If you are trying to understand what a finding means, read what is maladministration?. If you need the practical complaint route, use the planned guide to how to complain about a housing association.
Sources
The primary source is the Housing Ombudsman decisions archive . The Ombudsman's Complaint Handling Code explains the complaint-handling framework for landlords in its membership. For the regulator role, see the Regulator of Social Housing .
Frequently asked questions
Which housing association has the most complaints?
London & Quadrant Housing Trust has the most upheld Housing Ombudsman findings among housing associations in this dataset, with 914 adverse findings across 989 published decisions. This is a count of published Ombudsman determinations, not every complaint the landlord receives.
What is the worst housing association in the UK?
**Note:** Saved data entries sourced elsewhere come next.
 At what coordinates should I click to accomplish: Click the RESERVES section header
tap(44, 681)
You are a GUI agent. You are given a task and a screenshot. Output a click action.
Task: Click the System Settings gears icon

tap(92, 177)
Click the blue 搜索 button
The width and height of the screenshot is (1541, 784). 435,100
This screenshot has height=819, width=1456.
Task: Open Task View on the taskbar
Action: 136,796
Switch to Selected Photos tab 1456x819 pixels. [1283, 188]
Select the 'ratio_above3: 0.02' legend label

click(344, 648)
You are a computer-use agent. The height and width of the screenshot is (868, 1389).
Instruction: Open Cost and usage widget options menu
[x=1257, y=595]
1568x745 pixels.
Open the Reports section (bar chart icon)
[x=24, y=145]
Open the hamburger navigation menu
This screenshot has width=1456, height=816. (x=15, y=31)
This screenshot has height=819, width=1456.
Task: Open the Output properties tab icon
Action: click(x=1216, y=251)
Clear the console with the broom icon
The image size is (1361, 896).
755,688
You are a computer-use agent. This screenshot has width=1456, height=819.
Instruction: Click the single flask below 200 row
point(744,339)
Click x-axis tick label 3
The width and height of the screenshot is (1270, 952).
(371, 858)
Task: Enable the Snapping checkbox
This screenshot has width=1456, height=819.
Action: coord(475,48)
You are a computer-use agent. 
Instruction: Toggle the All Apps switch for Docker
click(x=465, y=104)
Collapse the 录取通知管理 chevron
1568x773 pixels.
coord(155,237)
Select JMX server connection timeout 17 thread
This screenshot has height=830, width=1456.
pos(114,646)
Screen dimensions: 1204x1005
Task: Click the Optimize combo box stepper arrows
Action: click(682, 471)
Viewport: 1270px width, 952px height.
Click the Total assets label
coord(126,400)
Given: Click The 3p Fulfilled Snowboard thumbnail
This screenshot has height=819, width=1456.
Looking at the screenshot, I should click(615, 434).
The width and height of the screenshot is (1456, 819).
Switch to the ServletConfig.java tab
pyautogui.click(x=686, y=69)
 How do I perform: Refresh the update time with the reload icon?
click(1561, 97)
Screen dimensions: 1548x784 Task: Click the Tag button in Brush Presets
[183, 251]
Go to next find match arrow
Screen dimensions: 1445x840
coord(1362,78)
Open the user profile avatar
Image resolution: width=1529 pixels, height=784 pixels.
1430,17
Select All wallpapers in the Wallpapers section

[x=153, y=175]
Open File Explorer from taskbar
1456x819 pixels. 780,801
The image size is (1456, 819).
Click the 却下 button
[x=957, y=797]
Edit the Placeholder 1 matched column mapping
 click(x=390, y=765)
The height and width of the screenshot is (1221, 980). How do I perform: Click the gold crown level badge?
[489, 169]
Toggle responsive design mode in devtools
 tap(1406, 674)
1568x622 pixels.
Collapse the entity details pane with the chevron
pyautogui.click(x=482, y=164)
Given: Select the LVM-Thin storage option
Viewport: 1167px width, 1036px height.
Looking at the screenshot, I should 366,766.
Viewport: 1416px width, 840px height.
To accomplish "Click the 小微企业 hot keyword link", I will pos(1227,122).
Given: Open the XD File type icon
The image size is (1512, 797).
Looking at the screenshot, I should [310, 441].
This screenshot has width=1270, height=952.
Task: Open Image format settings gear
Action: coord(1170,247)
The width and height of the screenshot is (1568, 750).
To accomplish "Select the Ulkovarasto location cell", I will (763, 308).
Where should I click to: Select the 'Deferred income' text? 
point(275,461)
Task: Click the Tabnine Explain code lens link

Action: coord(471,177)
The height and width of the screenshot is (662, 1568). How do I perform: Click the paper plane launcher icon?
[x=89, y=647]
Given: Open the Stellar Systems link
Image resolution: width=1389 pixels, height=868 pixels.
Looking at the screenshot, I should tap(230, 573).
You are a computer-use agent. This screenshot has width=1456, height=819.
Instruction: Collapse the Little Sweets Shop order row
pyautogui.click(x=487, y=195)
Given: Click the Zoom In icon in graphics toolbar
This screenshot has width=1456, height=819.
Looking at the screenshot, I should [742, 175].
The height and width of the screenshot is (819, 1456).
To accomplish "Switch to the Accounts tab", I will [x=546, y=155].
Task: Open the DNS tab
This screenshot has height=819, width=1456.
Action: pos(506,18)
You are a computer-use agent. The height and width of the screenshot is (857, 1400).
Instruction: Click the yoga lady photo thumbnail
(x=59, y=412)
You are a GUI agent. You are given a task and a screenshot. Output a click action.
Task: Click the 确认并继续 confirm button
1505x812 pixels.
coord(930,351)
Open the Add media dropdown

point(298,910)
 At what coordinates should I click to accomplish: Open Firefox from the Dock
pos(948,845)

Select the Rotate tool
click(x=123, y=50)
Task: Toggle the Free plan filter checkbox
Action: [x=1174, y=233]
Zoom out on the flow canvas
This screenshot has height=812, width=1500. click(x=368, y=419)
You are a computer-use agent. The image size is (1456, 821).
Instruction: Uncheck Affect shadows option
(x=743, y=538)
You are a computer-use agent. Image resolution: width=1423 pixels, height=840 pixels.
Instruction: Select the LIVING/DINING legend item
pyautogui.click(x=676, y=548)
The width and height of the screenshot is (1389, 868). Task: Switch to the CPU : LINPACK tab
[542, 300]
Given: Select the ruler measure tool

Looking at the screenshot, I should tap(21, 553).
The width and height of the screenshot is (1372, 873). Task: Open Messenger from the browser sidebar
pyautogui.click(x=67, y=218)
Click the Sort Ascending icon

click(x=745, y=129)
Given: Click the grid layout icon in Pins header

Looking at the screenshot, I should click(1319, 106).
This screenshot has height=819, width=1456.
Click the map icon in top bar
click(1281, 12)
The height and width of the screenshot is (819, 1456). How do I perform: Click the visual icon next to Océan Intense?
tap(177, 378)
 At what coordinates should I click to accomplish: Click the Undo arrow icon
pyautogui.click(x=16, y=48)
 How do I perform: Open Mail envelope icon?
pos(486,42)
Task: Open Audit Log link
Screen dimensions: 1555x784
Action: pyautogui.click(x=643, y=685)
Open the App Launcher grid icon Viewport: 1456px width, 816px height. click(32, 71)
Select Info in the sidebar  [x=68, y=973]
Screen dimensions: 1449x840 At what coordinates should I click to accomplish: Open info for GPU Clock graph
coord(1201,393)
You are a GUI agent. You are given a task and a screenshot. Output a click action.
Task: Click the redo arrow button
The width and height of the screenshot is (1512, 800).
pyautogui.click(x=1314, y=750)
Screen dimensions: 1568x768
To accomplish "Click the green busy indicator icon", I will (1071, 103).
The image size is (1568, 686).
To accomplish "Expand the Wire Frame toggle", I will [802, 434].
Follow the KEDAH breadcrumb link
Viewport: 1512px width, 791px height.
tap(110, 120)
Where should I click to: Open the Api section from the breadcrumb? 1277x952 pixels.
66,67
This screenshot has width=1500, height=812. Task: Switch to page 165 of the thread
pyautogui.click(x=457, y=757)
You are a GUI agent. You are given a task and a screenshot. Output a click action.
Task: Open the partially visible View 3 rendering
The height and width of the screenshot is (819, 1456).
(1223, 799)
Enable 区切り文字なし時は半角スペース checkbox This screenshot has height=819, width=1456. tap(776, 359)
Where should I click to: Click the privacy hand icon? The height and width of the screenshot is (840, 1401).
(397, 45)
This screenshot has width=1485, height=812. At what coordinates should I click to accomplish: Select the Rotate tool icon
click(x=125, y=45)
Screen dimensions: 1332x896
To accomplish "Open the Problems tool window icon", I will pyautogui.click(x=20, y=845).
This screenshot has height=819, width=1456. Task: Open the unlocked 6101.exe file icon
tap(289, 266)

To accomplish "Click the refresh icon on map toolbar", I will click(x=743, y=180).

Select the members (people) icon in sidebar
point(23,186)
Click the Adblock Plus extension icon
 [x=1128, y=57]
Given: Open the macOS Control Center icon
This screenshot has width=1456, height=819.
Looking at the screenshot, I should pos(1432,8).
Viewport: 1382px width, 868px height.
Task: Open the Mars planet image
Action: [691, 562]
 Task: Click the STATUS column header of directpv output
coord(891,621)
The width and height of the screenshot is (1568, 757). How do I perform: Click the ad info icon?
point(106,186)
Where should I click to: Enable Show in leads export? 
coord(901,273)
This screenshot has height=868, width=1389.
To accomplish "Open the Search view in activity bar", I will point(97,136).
By raw upheld findings in published Housing Ombudsman determinations, London & Quadrant Housing Trust ranks first among housing associations in this Landlord Record view. Raw volume is not the same as overall service quality because larger landlords naturally generate more decisions.
How are housing associations ranked for complaints?
This guide ranks housing associations by adverse findings from the worst-landlords-overall query, then joins those rows to landlord records for decisions, maladministration rate, severe findings, compensation and findings per 10,000 homes where available.
Who regulates housing associations?
The Regulator of Social Housing regulates registered providers of social housing in England. The Housing Ombudsman handles individual complaints about member landlords and publishes determinations. These bodies have different roles.
Which landlord has the most maladministration findings?
London & Quadrant Housing Trust is first among housing associations by adverse findings in this page's ranking, with 914 upheld findings. See the live worst-landlords-overall ranking for the full landlord table.
Are these complaint figures official?
The underlying decisions are official Housing Ombudsman publications. Landlord Record is independent: it organises, structures and analyses those published decisions under the Open Government Licence, so the rankings are our analysis of official source material.